È giusto che in democrazia chi viene apprezzato solo dall’8 (o 4) per cento degli elettori possa controllare il cento per cento delle Camere? È ciò che ci aspetta tra un anno quando, Monti o non Monti, si dovrà eleggere il nuovo Parlamento.
“Si dovrà” è l’espressione più appropriata al tempo della politica rinnegata e dei partiti gonfi di denaro pubblico (troppo spesso amministrato da ladri matricolati), blindati nei loro intoccabili privilegi, ma soprattutto incapaci di portare a termine i loro compiti quando non addirittura responsabili di catastrofi finanziarie come quella che ha condotto l’Italia a un passo dal default. Adesso che (forse) il pericolo sembra scampato, questi bei tomi rialzano il capino, accusano di “spocchia” il governo dei tecnici e annunciano (anzi minacciano) trionfanti: “Stiamo tornando” (Gasparri e D’Alema).
Perché mai, allora, una persona di normale moralità e buon senso, non affiliata a cricche e non foraggiata dai vari Lusi, dovrebbe recarsi festosamente alle urne per deporvi una scheda che, nel migliore dei casi, servirà a far eleggere un piffero indicato dal sinedrio partitico e nel peggiore riporterà a Palazzo gli stessi lestofanti già salvati dalla galera dai loro stessi sodali di casta o tutelati da qualche “innovativa” sentenza della Cassazione? Ci sembra di sentire gli alti lamenti levarsi a difesa dei partiti “previsti dalla Costituzione” e dove “qualche mela marcia non può far dimenticare i tanti che lavorano per il bene della collettività” bla bla bla. Alle “mele sane”, che certamente sono tante e degne di rispetto, vorremmo sommessamente spiegare che, fino a quando non faranno qualcosa di energico e visibile per distinguersi dai delinquenti, nella percezione pubblica saranno accomunati nello stesso cesto e apprezzati da qualche amico o parente: l’8 (o 4) per cento per l’appunto. Il cesto è quel partito unico nazionale (Pun) che ingaggia penose guerre dei bottoni solo per sgraffignare qualche voto in più alle prossime amministrative.
E non date neppure retta agli alterchi su Rai e Giustizia tra Alfano, Bersani e Casini in vista del vertice di oggi con Monti. Sulle tv, come ha spiegato Gad Lerner a L’Infedele, l’obiettivo comune di ABC è non mollare di un centimetro e di un minuto le apparizioni nella miriade di talk show che per i politici, avendo essi smesso di parlare con la gente e di impegnarsi su buone leggi, resta l’unico modo (ancorché in caduta progressiva di ascolti) per certificare la propria esistenza in vita. Quanto alla Giustizia, già si riparla di una legge sulle intercettazioni per consentire ai parlamentari collusi con mafia e mazzette di dormire sonni tranquilli.
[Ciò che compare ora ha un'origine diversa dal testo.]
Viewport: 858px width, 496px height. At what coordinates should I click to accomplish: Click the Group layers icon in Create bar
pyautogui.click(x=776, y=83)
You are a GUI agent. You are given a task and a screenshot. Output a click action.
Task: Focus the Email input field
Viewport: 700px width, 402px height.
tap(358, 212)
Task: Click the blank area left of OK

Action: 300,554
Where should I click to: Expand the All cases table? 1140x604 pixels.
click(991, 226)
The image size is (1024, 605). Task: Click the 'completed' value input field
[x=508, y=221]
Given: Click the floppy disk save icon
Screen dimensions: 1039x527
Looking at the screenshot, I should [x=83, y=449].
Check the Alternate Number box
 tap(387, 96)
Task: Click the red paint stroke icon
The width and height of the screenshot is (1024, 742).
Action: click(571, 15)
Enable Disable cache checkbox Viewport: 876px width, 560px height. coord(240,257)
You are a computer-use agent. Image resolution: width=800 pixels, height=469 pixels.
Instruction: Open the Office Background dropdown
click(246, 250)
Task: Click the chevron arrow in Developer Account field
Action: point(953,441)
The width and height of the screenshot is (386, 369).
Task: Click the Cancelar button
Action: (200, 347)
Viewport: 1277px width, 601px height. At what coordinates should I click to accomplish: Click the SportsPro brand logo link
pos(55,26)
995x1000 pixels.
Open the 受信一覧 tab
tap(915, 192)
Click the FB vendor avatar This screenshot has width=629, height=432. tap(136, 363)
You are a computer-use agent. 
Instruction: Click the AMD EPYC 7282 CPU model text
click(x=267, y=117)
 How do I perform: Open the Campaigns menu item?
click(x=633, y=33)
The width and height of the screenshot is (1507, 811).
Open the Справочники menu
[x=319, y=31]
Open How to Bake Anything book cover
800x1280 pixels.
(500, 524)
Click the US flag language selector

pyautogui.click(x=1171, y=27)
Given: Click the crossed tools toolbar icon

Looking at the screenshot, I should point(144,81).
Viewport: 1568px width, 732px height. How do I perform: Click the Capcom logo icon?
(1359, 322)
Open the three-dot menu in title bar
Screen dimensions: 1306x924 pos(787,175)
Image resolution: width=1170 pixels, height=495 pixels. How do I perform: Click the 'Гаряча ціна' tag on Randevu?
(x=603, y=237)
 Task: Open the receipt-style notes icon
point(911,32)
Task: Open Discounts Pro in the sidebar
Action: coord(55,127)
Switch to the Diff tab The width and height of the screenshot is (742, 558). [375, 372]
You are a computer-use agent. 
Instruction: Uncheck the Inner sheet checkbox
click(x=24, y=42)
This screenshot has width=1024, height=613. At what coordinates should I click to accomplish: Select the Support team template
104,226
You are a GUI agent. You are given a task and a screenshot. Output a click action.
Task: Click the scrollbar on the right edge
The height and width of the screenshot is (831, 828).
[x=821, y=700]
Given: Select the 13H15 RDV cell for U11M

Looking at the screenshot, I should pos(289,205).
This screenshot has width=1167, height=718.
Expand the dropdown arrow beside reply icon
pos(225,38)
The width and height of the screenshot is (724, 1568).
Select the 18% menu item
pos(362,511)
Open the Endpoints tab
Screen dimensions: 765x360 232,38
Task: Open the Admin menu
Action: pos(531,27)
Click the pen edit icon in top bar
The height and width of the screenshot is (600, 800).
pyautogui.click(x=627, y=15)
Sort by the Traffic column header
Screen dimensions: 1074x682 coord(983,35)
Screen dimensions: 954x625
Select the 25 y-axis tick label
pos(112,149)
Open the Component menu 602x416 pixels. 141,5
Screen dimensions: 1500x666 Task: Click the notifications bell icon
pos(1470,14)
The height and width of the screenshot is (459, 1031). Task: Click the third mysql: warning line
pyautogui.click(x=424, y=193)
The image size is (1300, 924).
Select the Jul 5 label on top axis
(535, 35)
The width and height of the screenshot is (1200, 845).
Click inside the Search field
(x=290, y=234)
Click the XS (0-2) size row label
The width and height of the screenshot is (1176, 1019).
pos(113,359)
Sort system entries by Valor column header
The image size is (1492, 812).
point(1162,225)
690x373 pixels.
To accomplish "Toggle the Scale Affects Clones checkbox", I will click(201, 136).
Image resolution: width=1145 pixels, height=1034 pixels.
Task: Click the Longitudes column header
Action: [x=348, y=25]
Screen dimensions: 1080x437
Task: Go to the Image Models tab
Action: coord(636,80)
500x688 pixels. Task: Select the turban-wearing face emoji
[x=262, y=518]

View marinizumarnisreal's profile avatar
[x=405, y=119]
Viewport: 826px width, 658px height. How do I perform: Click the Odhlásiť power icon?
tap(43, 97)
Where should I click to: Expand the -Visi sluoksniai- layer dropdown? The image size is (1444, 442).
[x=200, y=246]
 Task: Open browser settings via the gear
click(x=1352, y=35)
Vedrete che, tacitato il sinedrio, il governo Monti-Fornero-Passera potrà dedicarsi senza ulteriori disturbi alla decisa potatura di Welfare e diritti dei lavoratori: il mandato che viene dall’Europa. Non siamo pessimisti, cerchiamo solo di prefigurare il futuro che ci attende, dove alla democrazia “sospesa” potrebbe sostituirsi la democrazia “scippata”. I rimedi non mancano e più volte ne abbiamo parlato su queste pagine.
Un meccanismo obbligatorio delle primarie, per esempio, che costringa i partiti a scegliere i candidati più apprezzati e non quelli più fedeli. La creazione di liste civiche che portino alla ribalta tanti giovani amministratori di destra e di sinistra finora schiacciati sotto il tappo dei soliti inamovibili leader. Oppure chiedere alle forze apparentemente schierate contro “questa” politica (Idv, Sel, Cinque Stelle e poco altro) di togliere spazio al personale di apparato, per darlo ai “migliori” che nelle professioni o nel mondo universitario e della cultura intendano dedicarsi a quello che una volta si chiamava “il bene comune”. Utopie? Castelli in aria? Forse. Ma sempre meglio che lasciare le istituzioni nelle mani di questi qua. Il dibattito è aperto.